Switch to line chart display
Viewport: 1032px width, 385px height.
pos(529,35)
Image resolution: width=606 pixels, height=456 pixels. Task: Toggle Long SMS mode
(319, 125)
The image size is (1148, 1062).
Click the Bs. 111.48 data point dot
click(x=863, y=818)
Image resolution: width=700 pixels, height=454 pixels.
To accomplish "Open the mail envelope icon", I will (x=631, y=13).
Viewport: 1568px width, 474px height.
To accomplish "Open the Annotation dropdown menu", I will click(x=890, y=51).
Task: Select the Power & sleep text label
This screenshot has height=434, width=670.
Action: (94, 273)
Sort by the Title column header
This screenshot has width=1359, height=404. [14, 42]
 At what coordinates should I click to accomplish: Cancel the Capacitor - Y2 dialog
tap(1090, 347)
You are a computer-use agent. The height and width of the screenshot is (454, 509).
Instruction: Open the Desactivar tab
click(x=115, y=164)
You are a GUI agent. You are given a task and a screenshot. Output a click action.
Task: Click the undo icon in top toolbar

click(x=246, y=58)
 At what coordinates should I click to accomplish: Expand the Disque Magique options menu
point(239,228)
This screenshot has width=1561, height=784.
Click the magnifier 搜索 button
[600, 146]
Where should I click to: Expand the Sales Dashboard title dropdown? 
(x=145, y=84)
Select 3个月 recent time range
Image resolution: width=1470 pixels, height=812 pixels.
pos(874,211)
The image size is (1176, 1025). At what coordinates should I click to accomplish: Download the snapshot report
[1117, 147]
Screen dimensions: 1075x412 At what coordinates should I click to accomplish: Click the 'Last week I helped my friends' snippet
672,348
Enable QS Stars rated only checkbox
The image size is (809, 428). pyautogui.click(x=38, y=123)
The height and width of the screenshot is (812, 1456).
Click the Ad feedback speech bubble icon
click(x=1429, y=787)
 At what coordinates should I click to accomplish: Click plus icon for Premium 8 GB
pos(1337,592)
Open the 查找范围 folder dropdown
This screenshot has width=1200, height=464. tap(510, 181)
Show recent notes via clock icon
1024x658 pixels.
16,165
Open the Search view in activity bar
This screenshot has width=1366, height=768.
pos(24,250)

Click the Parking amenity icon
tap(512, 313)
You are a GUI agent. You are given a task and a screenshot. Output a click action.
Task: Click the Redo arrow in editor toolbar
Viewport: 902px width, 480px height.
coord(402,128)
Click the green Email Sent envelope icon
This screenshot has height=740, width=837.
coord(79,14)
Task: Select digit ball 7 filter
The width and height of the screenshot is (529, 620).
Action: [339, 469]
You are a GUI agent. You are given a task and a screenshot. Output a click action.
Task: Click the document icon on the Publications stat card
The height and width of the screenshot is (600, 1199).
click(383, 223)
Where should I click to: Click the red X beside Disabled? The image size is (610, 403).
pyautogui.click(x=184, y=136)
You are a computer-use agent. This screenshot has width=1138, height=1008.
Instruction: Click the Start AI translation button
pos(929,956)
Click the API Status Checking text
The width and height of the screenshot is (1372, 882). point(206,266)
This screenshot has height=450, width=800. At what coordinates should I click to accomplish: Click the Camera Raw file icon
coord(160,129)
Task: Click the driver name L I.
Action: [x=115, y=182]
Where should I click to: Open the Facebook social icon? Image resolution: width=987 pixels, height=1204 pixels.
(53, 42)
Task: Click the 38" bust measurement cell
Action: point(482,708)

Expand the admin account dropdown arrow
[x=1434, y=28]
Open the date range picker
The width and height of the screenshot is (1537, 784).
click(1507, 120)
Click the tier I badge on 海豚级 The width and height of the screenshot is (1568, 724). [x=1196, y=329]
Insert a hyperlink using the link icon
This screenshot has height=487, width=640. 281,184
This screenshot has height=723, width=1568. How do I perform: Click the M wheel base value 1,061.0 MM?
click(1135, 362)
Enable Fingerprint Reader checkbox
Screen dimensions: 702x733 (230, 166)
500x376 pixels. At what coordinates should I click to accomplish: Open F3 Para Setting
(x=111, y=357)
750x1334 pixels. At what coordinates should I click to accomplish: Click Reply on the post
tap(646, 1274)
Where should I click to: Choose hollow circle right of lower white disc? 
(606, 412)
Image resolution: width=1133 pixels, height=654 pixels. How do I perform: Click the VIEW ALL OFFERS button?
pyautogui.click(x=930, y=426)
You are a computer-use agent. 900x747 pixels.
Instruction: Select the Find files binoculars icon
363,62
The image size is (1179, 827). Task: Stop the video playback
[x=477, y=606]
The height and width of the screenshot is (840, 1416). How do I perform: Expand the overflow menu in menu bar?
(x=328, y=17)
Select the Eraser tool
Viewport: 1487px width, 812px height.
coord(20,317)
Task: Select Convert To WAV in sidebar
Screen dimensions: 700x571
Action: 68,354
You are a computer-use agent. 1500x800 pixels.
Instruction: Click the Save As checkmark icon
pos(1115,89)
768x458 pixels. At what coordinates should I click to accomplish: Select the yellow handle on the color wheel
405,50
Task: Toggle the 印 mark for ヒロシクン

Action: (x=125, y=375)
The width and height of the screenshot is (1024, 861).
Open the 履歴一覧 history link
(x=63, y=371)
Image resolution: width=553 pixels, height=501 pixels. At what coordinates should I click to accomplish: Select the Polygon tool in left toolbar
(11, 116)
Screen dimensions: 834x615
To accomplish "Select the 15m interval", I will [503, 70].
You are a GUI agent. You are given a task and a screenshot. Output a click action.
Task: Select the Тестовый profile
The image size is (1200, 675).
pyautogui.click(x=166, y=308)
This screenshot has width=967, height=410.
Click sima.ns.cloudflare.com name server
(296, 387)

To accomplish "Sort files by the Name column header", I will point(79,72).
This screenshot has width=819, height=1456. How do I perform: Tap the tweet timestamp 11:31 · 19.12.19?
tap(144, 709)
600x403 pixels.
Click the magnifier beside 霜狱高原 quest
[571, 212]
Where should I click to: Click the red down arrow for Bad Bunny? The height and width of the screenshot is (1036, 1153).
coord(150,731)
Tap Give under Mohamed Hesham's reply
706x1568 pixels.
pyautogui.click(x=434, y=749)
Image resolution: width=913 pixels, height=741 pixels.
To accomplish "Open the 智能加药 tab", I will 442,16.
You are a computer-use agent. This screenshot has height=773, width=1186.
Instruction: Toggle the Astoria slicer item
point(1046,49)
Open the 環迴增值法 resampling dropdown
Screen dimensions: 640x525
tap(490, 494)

■ Requirement: Look back at the data above. Transcribe exactly the lines starting at the line that contains "The height and width of the screenshot is (600, 1199)." and ending at the line that contains "Open the date range picker".

■ Your solution:
The height and width of the screenshot is (600, 1199).
click(383, 223)
Where should I click to: Click the red X beside Disabled? The image size is (610, 403).
pyautogui.click(x=184, y=136)
You are a computer-use agent. This screenshot has width=1138, height=1008.
Instruction: Click the Start AI translation button
pos(929,956)
Click the API Status Checking text
The width and height of the screenshot is (1372, 882). point(206,266)
This screenshot has height=450, width=800. At what coordinates should I click to accomplish: Click the Camera Raw file icon
coord(160,129)
Task: Click the driver name L I.
Action: [x=115, y=182]
Where should I click to: Open the Facebook social icon? Image resolution: width=987 pixels, height=1204 pixels.
(53, 42)
Task: Click the 38" bust measurement cell
Action: point(482,708)

Expand the admin account dropdown arrow
[x=1434, y=28]
Open the date range picker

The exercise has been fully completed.